И уж тем более вряд ли можно связаться с райцентром, чтобы узнать, какую жизнь готовит никаноровским обитателям здешнее начальство, которое само на облаках еще не сидит, но записки туда уже отсылает и правит бал, исходя из личных соображений.
Раз техника не поможет выйти ни на Ханина, ни на район, раз гора не идет к Магомету, то Магомет должен сам пойти к ней. Транспорт мог быть только один – «буран». Уазик не сгодится, он потянет только на большой дороге, где сугробы не выше автомобильного колеса; там, где снега навалило вровень с коньками крыш, четырехколесному вездеходу – хана, пяти метров не проедет. Не одолеет.
– Семеныч, как считаешь, железный конь наш по имени «Буран» до заставы дотянет? – спросил Микулин у Зубенко, занятого какой-то забавной деревяшкой – то ли с произведением искусства, то ли затычкой, которую Зубенко хотел приспособить под винную бутылку.
Отложив деревяшку в сторону, Зубенко отрицательно покачал головой.
– А если рискнуть?
Немного подумав, Зубенко вновь отрицательно покачал головой, в глазах его затеплилось что-то выжидательное, даже сочувственно-скорбное, – все понимал Зубенко, но помочь ничем не мог.
Вздохнул Микулин и повесил голову: что делать, что делать?

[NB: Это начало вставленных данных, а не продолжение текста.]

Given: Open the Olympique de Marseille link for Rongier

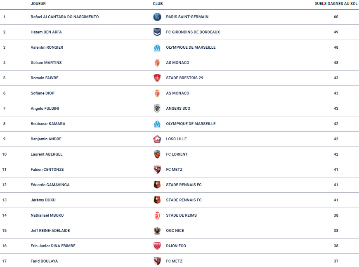Looking at the screenshot, I should pyautogui.click(x=191, y=47).
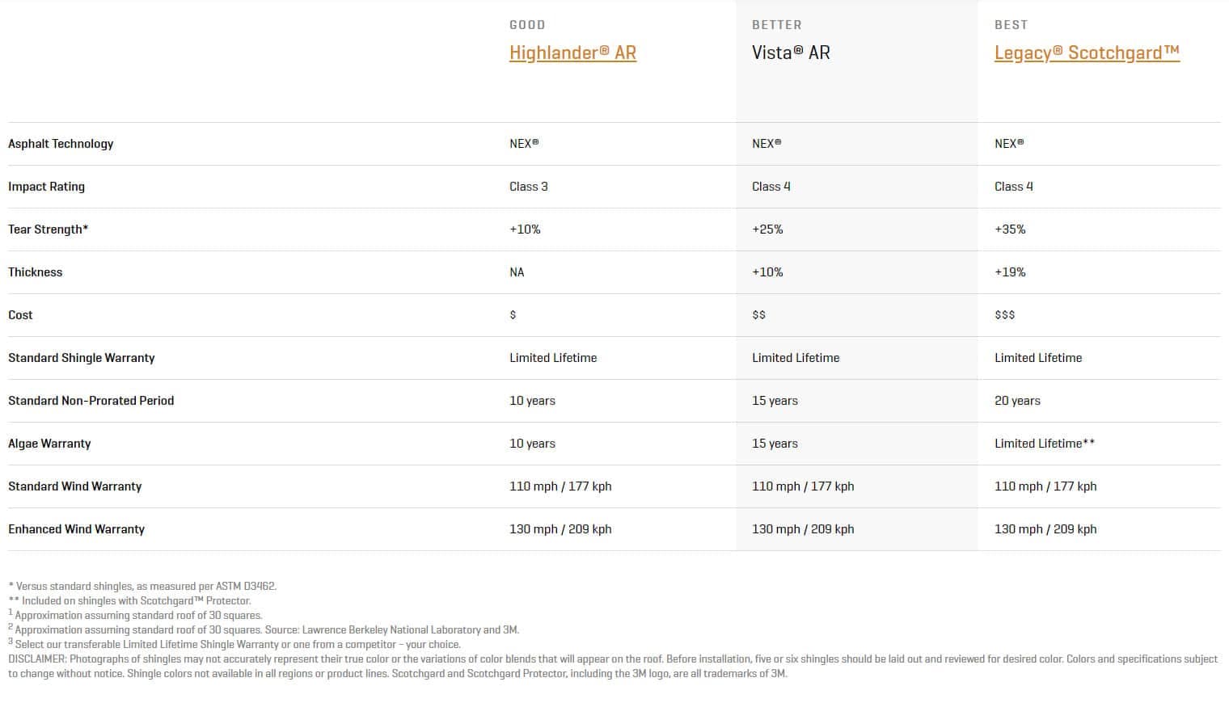
Task: Select the Limited Lifetime** algae warranty cell
Action: click(1045, 444)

Что делать, он не знал.
Но бросок из Никаноровки на заставу все равно надо было делать – это раз, и два – установившаяся погода не давала им основания вешать голову… Пусть голову вешают другие. Например, пионеры, у которых прохудились ботинки, или охранники, страдающие от укусов блох.
– Ладно, – решительно проговорил Микулин, – была не была!
Что означали русские слова, произнесенные не по-русски, не понял бы, наверное, никто в Амурской области (и ни один переводчик не перевел бы на другой язык), а никаноровцам они были хорошо понятны. Анисимов вздохнул сипло и перекрестил Микулина:
– С Богом!
Можно было бы уступить напору и переехать в другое место, в другую деревню, но это надо было делать два месяца назад, а сейчас время для переселения ушло, – не сезон, да и коллектив может расколоться, а они уже успели притереться друг к другу, и два дома обжили…
Усевшись на холодное, твердое сиденье «Бурана», – на морозе искусственная кожа, которой была обтянута «сидушка», легко обращалась в металл, – Микулин сделал перегазовку, потом сбросил обороты до отказа и вновь выкрутил газ.